USA TODAY International Edition
Film on czar’s affair sparks furor in Russia
Some see betrayal by a part of Russian elite
MOSCOW The Russian government often suppresses dissident artists, but now it finds itself on the side of protecting a controversial film opening Thursday about the country’s last czar that religious hard-liners want banned.
Christians and groups sympathetic to the country’s czarist rule are outraged over Mathilda, which details a pre-marital affair that future Czar Nicholas II had with ballerina Mathilde Kschessinskaya.
The affair involving Nicholas — who abdicated during the Russian Revolution in 1917 and was executed by the Bolsheviks in 1918 — is backed up by letters and historical accounts.
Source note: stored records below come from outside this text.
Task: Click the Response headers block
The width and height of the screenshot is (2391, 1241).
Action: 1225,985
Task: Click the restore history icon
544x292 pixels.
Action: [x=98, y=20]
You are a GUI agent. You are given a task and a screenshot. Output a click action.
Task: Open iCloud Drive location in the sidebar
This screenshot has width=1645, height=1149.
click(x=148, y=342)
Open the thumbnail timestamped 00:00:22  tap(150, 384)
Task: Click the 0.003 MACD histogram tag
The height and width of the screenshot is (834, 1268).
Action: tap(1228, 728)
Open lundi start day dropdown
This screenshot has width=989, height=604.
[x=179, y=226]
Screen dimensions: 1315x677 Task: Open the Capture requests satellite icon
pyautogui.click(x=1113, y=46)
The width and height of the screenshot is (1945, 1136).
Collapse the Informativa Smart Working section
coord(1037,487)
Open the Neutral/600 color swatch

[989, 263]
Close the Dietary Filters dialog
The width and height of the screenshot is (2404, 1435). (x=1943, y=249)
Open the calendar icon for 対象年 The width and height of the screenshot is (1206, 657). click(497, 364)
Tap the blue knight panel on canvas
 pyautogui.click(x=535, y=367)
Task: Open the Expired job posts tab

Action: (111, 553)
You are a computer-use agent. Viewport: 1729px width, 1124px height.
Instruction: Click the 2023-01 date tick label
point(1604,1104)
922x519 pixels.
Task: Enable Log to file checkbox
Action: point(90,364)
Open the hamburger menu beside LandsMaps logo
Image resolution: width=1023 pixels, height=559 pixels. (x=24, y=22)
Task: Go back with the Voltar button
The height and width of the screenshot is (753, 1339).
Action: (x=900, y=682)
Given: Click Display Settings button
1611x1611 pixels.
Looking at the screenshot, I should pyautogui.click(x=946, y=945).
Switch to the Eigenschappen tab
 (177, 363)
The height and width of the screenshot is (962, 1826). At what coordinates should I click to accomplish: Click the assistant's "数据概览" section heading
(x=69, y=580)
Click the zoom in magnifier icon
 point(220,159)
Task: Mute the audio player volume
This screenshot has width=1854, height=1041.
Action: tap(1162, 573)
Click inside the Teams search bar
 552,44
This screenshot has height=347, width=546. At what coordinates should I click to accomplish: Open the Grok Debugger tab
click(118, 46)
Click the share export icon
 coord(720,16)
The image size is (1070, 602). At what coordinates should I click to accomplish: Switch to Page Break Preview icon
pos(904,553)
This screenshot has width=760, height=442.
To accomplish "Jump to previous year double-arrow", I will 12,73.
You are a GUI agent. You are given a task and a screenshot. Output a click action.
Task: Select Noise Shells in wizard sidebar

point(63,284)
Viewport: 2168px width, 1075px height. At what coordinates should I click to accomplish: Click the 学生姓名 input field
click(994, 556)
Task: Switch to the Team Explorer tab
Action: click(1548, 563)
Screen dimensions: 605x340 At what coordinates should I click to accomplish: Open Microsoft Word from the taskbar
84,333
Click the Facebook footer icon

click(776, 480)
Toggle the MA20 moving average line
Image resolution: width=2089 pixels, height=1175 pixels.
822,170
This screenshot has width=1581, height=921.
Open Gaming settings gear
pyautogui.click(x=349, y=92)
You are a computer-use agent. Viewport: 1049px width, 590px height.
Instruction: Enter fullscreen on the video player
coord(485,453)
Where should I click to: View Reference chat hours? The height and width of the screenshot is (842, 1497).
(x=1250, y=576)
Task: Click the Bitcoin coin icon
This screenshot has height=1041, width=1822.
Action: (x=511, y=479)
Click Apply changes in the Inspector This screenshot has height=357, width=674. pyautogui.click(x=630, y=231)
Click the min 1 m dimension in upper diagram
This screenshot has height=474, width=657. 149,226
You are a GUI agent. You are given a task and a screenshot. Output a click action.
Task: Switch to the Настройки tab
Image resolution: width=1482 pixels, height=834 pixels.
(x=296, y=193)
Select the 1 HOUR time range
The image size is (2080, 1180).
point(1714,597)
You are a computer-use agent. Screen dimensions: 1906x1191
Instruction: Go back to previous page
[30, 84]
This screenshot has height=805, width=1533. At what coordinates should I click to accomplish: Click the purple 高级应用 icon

But that doesn’t satisfy opponents who plan to continue their protests after the scheduled premiere.
“We believe that this film is the result of betrayal by a part of the Russian elite who, just as they did in 1917 with the overthrow of Czar Nicholas II, are now preparing the overthrow of President (Vladimir) Putin,” Andrei Kormukhin, the head of a fundamentalist Orthodox Christian organization, told USA TODAY.
Kormukhin, who noted that Nicholas was later made a saint by the Russian Orthodox Church, called the film an assault on Russia’s government, the church and the country’s heritage.
“The film, by presenting a saint of the Russian Orthodox Church, Nicholas II, as a fornicator, and the czarina, Alexandra, as a witch, aims to desacralize the Russian Orthodox Church and to desacralize state power in Russia.”